• [TASK BRIEF]
Go through the entries below and copy each line containing the word "computer".

- Opening Delimiter -

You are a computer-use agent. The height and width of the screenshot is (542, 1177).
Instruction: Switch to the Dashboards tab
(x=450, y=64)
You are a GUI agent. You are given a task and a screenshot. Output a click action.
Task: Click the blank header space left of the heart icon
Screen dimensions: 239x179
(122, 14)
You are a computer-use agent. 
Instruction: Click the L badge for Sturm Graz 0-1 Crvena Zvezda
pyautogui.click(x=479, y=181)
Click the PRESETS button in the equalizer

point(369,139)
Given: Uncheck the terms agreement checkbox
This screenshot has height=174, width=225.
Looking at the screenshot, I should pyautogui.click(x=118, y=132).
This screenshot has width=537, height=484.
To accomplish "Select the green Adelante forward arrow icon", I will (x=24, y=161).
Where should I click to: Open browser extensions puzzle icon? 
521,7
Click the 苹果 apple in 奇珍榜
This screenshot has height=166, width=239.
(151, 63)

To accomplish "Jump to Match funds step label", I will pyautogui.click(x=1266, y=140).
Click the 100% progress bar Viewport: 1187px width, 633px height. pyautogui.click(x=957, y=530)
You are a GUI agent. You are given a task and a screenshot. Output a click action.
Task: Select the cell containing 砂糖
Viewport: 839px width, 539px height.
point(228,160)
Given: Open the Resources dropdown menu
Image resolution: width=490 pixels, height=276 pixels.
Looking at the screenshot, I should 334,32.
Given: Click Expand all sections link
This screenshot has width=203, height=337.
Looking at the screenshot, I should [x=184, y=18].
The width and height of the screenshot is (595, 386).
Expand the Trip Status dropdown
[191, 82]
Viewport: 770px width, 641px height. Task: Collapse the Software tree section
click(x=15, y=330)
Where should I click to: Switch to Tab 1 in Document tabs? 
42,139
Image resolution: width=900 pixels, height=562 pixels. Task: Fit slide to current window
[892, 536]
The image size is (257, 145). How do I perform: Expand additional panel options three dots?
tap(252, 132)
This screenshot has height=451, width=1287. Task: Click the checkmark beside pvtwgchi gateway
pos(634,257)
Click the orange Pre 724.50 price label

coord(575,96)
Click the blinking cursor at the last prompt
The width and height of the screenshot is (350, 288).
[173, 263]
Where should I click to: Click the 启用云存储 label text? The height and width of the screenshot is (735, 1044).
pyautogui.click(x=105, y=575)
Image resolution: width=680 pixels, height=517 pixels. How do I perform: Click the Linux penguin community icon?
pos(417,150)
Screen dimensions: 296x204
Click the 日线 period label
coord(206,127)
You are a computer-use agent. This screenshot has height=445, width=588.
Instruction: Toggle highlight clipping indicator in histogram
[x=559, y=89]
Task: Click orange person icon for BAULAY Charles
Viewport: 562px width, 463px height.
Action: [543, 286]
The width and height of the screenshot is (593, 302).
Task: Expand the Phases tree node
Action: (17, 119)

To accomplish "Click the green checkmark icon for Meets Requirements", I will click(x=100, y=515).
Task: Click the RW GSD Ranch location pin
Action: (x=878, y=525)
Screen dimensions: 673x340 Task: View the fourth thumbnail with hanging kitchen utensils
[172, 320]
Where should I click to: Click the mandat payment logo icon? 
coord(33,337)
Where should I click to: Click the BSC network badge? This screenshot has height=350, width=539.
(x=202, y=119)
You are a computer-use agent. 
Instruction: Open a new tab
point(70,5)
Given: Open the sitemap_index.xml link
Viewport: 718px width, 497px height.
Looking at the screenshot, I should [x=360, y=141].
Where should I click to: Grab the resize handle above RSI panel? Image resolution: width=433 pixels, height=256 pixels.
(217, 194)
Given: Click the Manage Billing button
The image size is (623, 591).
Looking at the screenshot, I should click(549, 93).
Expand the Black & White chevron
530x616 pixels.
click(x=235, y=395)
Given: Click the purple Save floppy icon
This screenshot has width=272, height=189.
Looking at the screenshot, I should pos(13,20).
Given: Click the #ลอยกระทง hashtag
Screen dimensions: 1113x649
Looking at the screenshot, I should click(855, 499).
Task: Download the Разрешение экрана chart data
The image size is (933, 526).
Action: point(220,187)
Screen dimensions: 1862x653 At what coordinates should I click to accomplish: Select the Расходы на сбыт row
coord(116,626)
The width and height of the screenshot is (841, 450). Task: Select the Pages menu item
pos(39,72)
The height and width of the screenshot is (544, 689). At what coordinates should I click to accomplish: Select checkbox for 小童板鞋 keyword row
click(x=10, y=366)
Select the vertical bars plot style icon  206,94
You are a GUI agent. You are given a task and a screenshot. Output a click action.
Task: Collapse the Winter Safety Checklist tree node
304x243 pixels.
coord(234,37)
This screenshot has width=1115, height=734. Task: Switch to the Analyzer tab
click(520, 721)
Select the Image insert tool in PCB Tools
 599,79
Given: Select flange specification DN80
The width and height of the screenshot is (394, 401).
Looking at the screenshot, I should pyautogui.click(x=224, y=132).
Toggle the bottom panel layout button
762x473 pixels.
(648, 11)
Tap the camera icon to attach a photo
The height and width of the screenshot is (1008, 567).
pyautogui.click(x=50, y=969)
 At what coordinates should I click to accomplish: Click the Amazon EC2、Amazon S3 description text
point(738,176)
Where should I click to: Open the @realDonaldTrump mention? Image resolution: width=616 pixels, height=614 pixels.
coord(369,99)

- Closing Delimiter -

• [SOLUTION]
You are a computer-use agent. The height and width of the screenshot is (542, 1177).
You are a computer-use agent. 
You are a computer-use agent. This screenshot has height=445, width=588.
You are a computer-use agent. 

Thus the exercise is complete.